Pre-race jitters are brutal. The confidence gained during practice quickly disappears. It’s replaced by all sorts of crazy thoughts along with feeling out of sorts.
Athletes from all sports are prone to pre-performance anxiety during their competitive career. The anxiety cycle prior to the race is enough to throw off your warm-up routine. When focus is so important for high performance, overwhelming anxiety can lead to a poor start.
If pre-performance anxiety was a one-time phenomenon as an initiation to racing, that would be acceptable. So many athletes repeatedly suffer from a bout of anxiety prior to their event.
It’s similar to stage fright or fear of public speaking. Same experience, different venue. When the hours, minutes and seconds leading up to the start are filled with doubt, fear and worry it can be debilitating.
Athletes suffering from pre-performance anxiety get sick in the bushes prior to the start, fantasize about injuries to withdraw from the race, end up having a poor start or becoming blocked from reaching their full potential.
As a rower I’ve suffered from this as well. Prior to the start of a regatta my stomach would turn to mush. Thankfully I had access to the port-o-potties. Then I would give myself an out, maybe I really don’t have to race this course because … the weather, the competition, the timing. Any excuse to relieve my misery.
Anxiety is not straightforward. Three factors contribute to pre-performance anxiety.
- Thoughts – fears, doubt and worry create cognitive anxiety. Your mind races from one fearful thought to the next.
- Body – the rush of adrenaline released prior to a race contributes to somatic anxiety. Jitters, dry mouth and stomach upset is your bodies natural response to stress.
- Self – your experience and belief in yourself impact self confidence. Releasing inner critical thoughts creates a battle within.
Pure talent is not enough to overcome anxiety. A burning desire to compete with confidence along with a powerful need for excellence is a strong combination for change. Yes, change can happen.
Traditional sports psychologists emphasize relaxation, visual imagery and cognitive restructuring to help relieve pre-performance anxiety. These excellent tools ought to be part of every athletes training routine. But that is like making a cake and leaving out the most important ingredient. No where do traditional psychologists talk about your energy.
The energy drain experienced from negativity is a real concern. You spin out of control as you focus on what is not going well, how badly you are feeling and the unwanted critical thoughts in your head. The energy required for high performance is being used to battle anxiety.
Following the P.O.W.E.R. frame outlined below is a useful tool for releasing your anxiety. Instead of being victim to factors outside of your control, let’s turn the tables and focus on what is within your control.
Prepare – Along with your ideal game plan also create Plan B. Create your default plan ahead of time to minimize stress due to the unexpected.

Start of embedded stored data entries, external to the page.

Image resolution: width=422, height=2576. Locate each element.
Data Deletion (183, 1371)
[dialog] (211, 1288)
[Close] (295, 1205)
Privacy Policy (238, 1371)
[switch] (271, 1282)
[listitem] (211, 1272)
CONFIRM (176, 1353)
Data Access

Observe – With a clear mind, avoiding any judgment notice your surroundings and the conditions prior to the event. An ideal opportunity is to practice on the course prior to your event.
Warm-up – Develop a detailed pre-race strategy which includes a physical and mental warm-up.
Energy – The Emotional Freedom Techniques (EFT) is my favorite approach for managing pre-performance anxiety, physical discomfort and all energy draining factors. You are so tuned into the effects of the anxiety you don’t even need to say any tapping statements. Just tapping on the different points will begin to reset your energy. As your anxiety reduces begin adding statements to your tapping sequence.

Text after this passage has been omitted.